_TEXTO DE ORIGEN:_
La Gracia de los Reyes es una epopeya de tiempos cambiantes. Narra el ocaso de un imperio y el nacimiento de otro, surgido de sus cenizas, desde la perspectiva humana del hombre sencillo, el pueblo llano, al tiempo que la nobleza más elevada o los funcionarios corruptos, en una recreación imaginaria y fantástica del gran imperio chino antiguo de las dinastías; la tradición oriental, imbuida del más puro espíritu épico de las gestas occidental, algo nuevo y diferente al tiempo que cercano, que sorprenderá a más de uno por la forma en que se cuenta.

diente-de-leonPorque lo más llamativo de Ken Liu es el estilo que usa: conciso y breve, sencillo, sin extensiones o grandilocuencias innecesarias. Maestro del relato corto, donde tales características son necesa-rias, en esta su primera novela utiliza iguales términos, de forma que cada capítulo constituye casi un relato corto, autoconclusivo, de acción cerrada.  Una fórmula que tiene dos componentes contrarios: de un lado, hace que la novela, de más de 600 páginas, resulta ligera y su lectura no pesa; de otro, subyace la sensación de que el autor hace trampas (aunque sea con elegancia), que no existe planificación previa y todo se construye sobre la marcha, ya sean por los saltos en el tiempo (lógicos tal vez, en esta especie de epopeya de vivencias), o esos cambios de criterio, sensaciones y pensamientos que desarrollan los personajes (y en la novela hay muchos, demasiados quizás, planteados y resueltos cada uno de ellos en un mismo capítulo), lo que genera la sensación de que abundan las soluciones «deus ex machina». Supongo que se trata de algo que mejorará con el tiempo, fruto de la madurez y evolución natural del autor.  Pero hoy me ha parecido un defecto; el único que le encuentro.

_FILAS EXTRAÍDAS:_
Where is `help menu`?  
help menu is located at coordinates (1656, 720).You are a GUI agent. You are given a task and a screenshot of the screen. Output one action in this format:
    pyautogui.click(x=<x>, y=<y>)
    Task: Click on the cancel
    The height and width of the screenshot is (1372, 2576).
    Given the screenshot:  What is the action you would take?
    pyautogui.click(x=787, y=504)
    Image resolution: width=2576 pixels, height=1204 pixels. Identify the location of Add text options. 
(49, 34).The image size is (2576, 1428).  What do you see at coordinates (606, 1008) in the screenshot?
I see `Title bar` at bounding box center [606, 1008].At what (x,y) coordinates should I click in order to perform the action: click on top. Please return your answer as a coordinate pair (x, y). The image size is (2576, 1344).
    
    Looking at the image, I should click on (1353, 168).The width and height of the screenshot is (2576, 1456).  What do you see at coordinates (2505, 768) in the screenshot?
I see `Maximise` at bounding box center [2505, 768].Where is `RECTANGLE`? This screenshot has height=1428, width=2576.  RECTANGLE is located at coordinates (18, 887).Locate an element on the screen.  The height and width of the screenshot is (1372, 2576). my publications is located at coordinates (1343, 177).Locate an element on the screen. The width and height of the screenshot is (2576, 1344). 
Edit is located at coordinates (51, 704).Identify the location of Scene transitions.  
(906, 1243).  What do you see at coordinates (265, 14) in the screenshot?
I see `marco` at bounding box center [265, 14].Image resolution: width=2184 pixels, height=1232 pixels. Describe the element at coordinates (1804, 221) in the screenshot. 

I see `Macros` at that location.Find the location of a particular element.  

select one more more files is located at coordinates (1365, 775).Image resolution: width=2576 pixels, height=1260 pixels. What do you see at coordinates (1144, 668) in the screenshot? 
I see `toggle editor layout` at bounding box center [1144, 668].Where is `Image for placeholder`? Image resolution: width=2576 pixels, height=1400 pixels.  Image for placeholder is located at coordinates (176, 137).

_QUÉ HACER:_
[1] Enumera los adjetivos con los que el texto sobre La Gracia de los Reyes describe el estilo que usa Ken Liu.
[2] Prosigue el texto sobre La Gracia de los Reyes a partir de su última oración.
Las filas no cumplen ninguna función aquí.

_SOLUCIONES:_
[1] conciso, breve, sencillo

[2]
La novela (que aunque trilogía, es autoconclusiva y se lee de forma independiente The Wall of Storma su continuación, ambientada años más tarde) supone un soplo de frescura y originalidad en el panorama fantástico actual, plagado de copias de estilos y entornos premiados, autores que repiten sin descanso ni compasión fórmulas previas, y otros que alargan en exceso (eternamente) su éxito.  Y el cambio se agradece, en la esperanza de que incluso vaya a mejor.

No tardaremos en comprobarlo: en la página del autor se anuncia para octubre la segunda parte de la trilogía, El Muro de las Tormentas (2), que incluso se encuentra en pre-venta en Amazon, y aparecerá en castellano en 2017.

Mientras tanto, mi recomendación es que os hagáis con esta primera parte y la disfrutéis. Quedaréis satisfechos.

NOTAS:

(1) – No he podido sustraerme a la comparación de ambos personajes con Conan, emblema por excelencia de la fantasía épica (me pasó durante la lectura, y he querido recordarlo ahora); y en parte con cualquiera de los héroes de gesta tradicionales, que aúnan características que ambos poseen: poderío físico que impresiona y nobleza de espíritu, al tiempo que truhán o bribón tabernario, pendenciero y vividor, no exento de un código de honor y valores propios elevados.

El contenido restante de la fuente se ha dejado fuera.